Sympathetically maintained pain presenting first as temporomandibular disorder, then as parotid dysfunction.

作者信息

Giri Subha, Nixdorf Donald

机构信息

Minnesota Head and Neck Pain Clinic, Minneapolis, MN, USA.

出版信息

J Can Dent Assoc. 2007 Mar;73(2):163-7.

Abstract

Complex regional pain syndrome (CRPS) is a chronic condition characterized by intense pain, swelling, redness, hypersensitivity and additional sudomotor effects. In all 13 cases of CRPS in the head and neck region reported in the literature, nerve injury was identified as the etiology for pain initiation. In this article, we present the case of a 30-year-old female patient with sympathetically maintained pain without apparent nerve injury. Her main symptoms--left-side preauricular pain and inability to open her mouth wide--mimicked temporomandibular joint arthralgia and myofascial pain of the masticatory muscles. Later, symptoms of intermittent preauricular pain and swelling developed, along with hyposalivation, which mimicked parotitis. After an extensive diagnostic process, no definitive underlying pathology could be identified and a diagnosis of neuropathic pain with a prominent sympathetic component was made. Two years after the onset of symptoms and initiation of care, treatment with repeated stellate ganglion blocks and enteral clonidine pharmacotherapy provided adequate pain relief.

摘要

复杂性区域疼痛综合征(CRPS)是一种慢性疾病,其特征为剧烈疼痛、肿胀、发红、超敏反应以及其他汗腺运动效应。
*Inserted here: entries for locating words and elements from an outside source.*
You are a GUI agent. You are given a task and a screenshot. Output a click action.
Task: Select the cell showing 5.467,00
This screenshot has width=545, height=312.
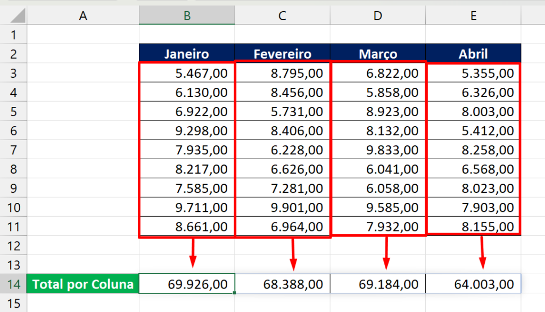[186, 73]
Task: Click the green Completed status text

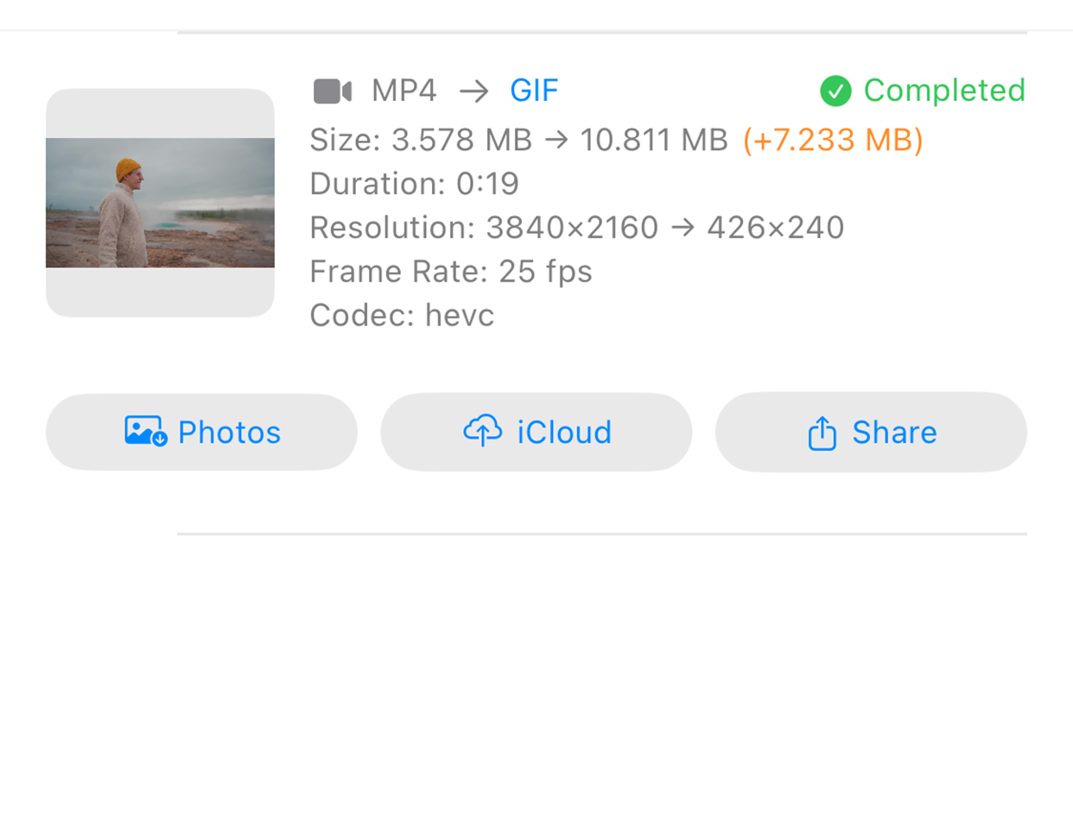Action: pyautogui.click(x=944, y=91)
在文献报道的所有13例头颈部CRPS病例中,神经损伤被确定为疼痛起始的病因。在本文中,我们介绍了一名30岁女性患者的病例,该患者存在交感神经维持性疼痛,但无明显神经损伤。她的主要症状——左耳前疼痛和无法张大嘴巴——类似于颞下颌关节痛和咀嚼肌肌筋膜疼痛。后来,出现了间歇性耳前疼痛和肿胀的症状,同时伴有唾液分泌减少,类似于腮腺炎。经过广泛的诊断过程,未发现明确的潜在病理,因此诊断为具有显著交感神经成分的神经性疼痛。症状出现并开始治疗两年后,反复进行星状神经节阻滞和口服可乐定药物治疗提供了充分的疼痛缓解。